It was another working lunch at the desk for Marcus, a paralegal wrestling with a pile of urgent pleadings and case correspondence. As he sat at his open floorplan desk and stabbed at his sad salad, his phone buzzed. An unknown number in the middle of the workday. Yeahno. That’s exactly the kind of call meant for voicemail, right?
Hearing can be challenging for Marcus, so he usually relied on his system: Wait for the voicemail. Replay it once. Replay it again. Turn the volume up. Take an educated guess at the company name. Maybe Google the phone number. And promise himself he’d call back when he had a quiet room, a full battery, and was a little less “hangry.”
Marcus considered his system safe and professional. But you know what? It wasn’t sustainable. Because sometimes you gotta be present in the moment, not making up for it afterward. Not compensating. Marcus wanted and needed to be on his toes, not his heels.
Marcus almost passed on taking that call. Not because he was busy (or was relishing the sad salad). No, he almost missed it because phone calls had gradually become a little too annoying, a little too awkward. Names and numbers could get fuzzy. A quick question from the caller often turned into a panicky pause. Did she say Tuesday or today? Was that 15 or 50? Could you say that one more time?
For years, Marcus compensated – with the energy of a man with 15 spreadsheet tabs open in his head, taking the frantic notes and doing the post-call detective work to make educated guesses about what he missed.
Not this time.
Putting the plastic fork down, Marcus opened Rogervoice and answered the call. And was he ever glad he did.
That call? It was from a recruiter. And it wasn’t the old “We saw your resume from a 2016 database” or “An unnamed colleague referred you to us.” No, it was a legit recruiter with a real role at a firm that Marcus knew and admired. And the role she was proposing was right in his sweet spot: better comp, better title, better responsibilities – something worth investigating.

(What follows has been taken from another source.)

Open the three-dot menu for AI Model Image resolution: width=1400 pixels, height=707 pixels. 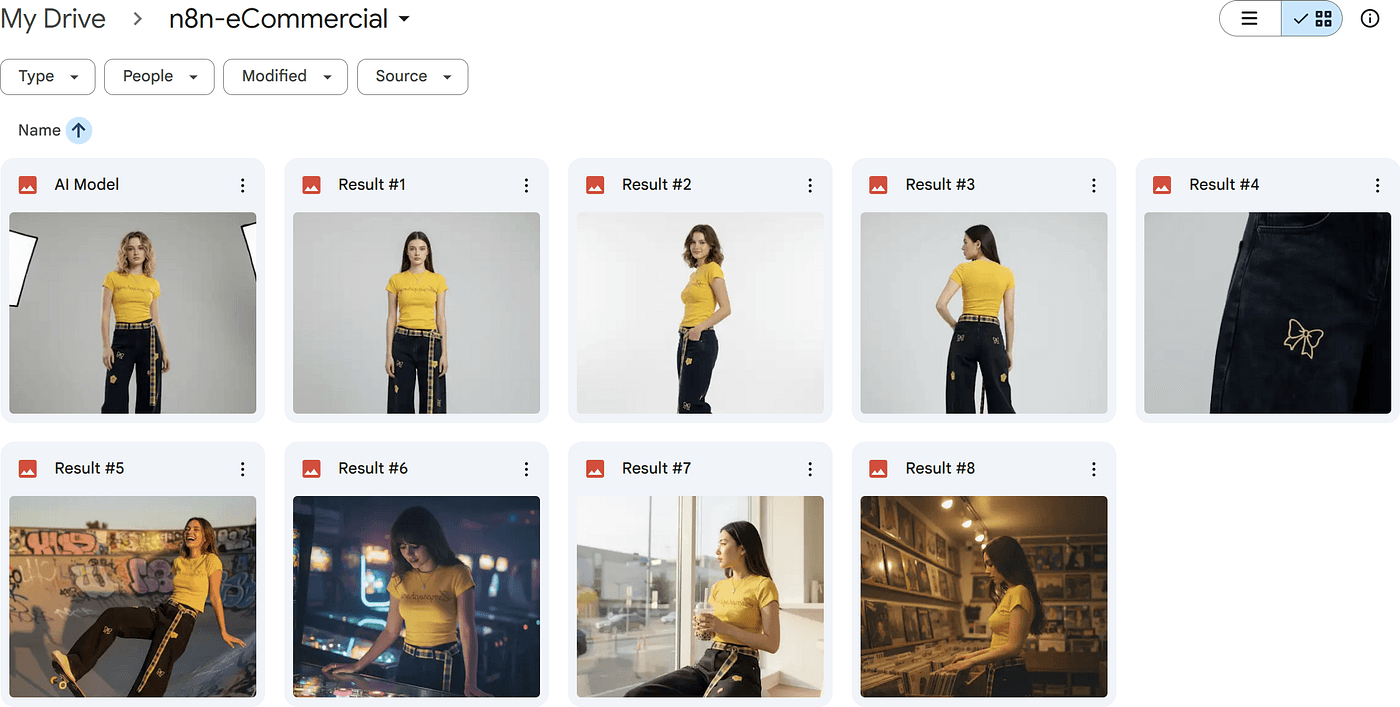[x=242, y=185]
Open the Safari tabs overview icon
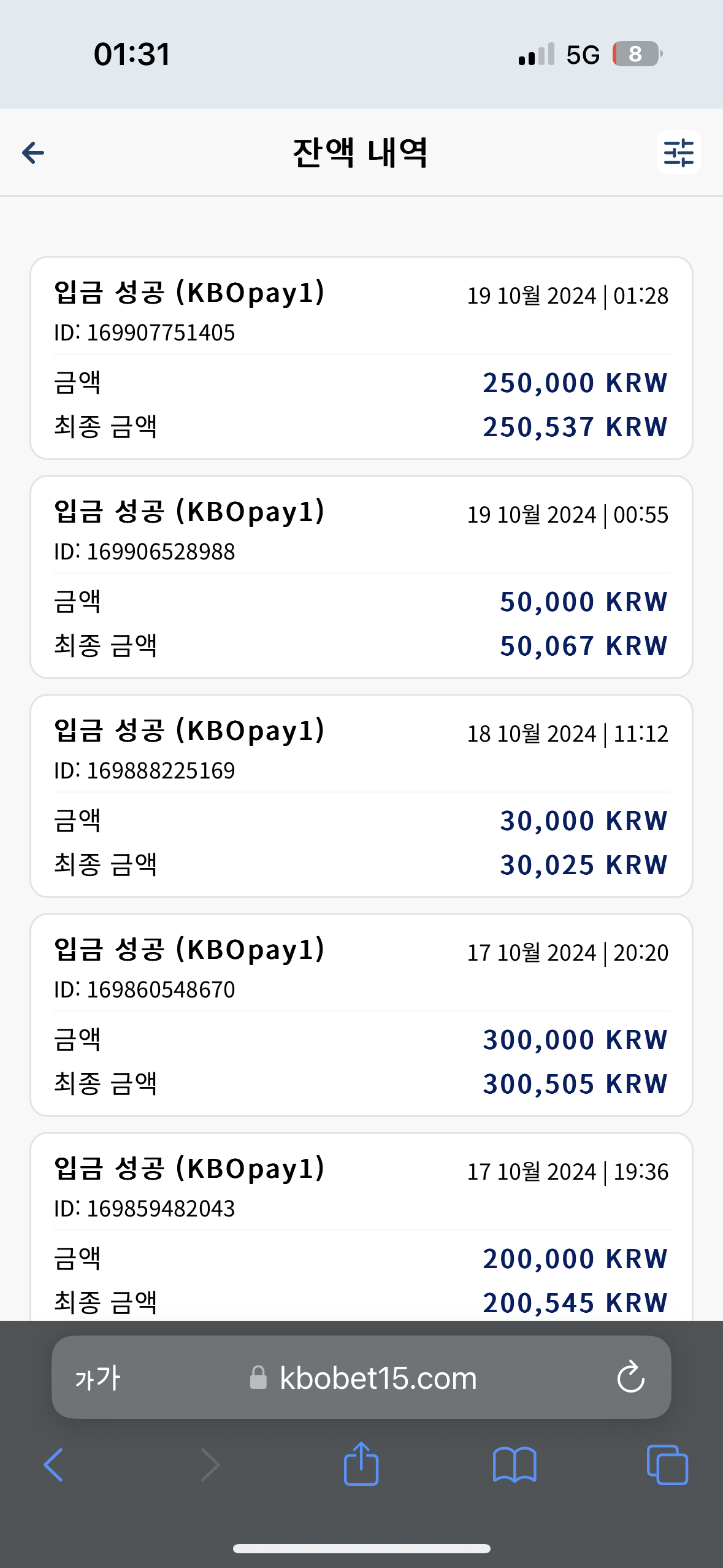Screen dimensions: 723x1568 pyautogui.click(x=667, y=1465)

The captions appeared in real time, keeping pace with the conversation as the recruiter explained the position. Marcus caught the company name. He caught the job title. He certainly caught the salary range (and bonus). He heard (and read) the details about the impressive range of responsibilities. And he was able to ask the questions that he might not have been able to formulate if he’d been frantically spiraling as he attempted to reconstruct the previous sentence. Instead of appearing distracted, Marcus was focused and fully present. The recruiter’s script couldn’t have been any better than if he’d written it himself.
And that was the shift Rogervoice brought him. No drama, no pauses, no awkward gaps. It was just a regular call, handled in real time without the post-call detective work.

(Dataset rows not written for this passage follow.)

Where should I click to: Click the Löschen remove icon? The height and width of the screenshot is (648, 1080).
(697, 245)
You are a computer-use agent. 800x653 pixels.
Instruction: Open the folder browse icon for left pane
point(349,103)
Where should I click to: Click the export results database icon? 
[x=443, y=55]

Rogervoice captions calls as they happen, so people with hearing loss like Marcus can stay in the conversation instead of chasing it. It’s free, AI-powered, and built for real life: work calls, recruiter calls, client calls, the call you were absolutely going to let go to voicemail because, honestly, who has the stamina today? With Rogervoice, no human ever listens to your call, so everything remains confidential – like it should be. You speak or type your reply. What’s more, you get a transcript afterward, which means the details don’t vanish the second you hang up.
Marcus made it to the next round and then the next one. Eventually, he landed the role, put in his two weeks’ notice, and moved ahead to the next stage of his career. Funny thing is, nothing about Marcus changed. He didn’t become a different person on the phone, and he didn’t have to. And he still doesn’t love surprise phone calls while he’s eating – though the lunch menu has definitely improved.
With Rogervoice, he had the words in front of him. And that was more than enough.
The irony? The call you are most likely to avoid is often the one that matters most.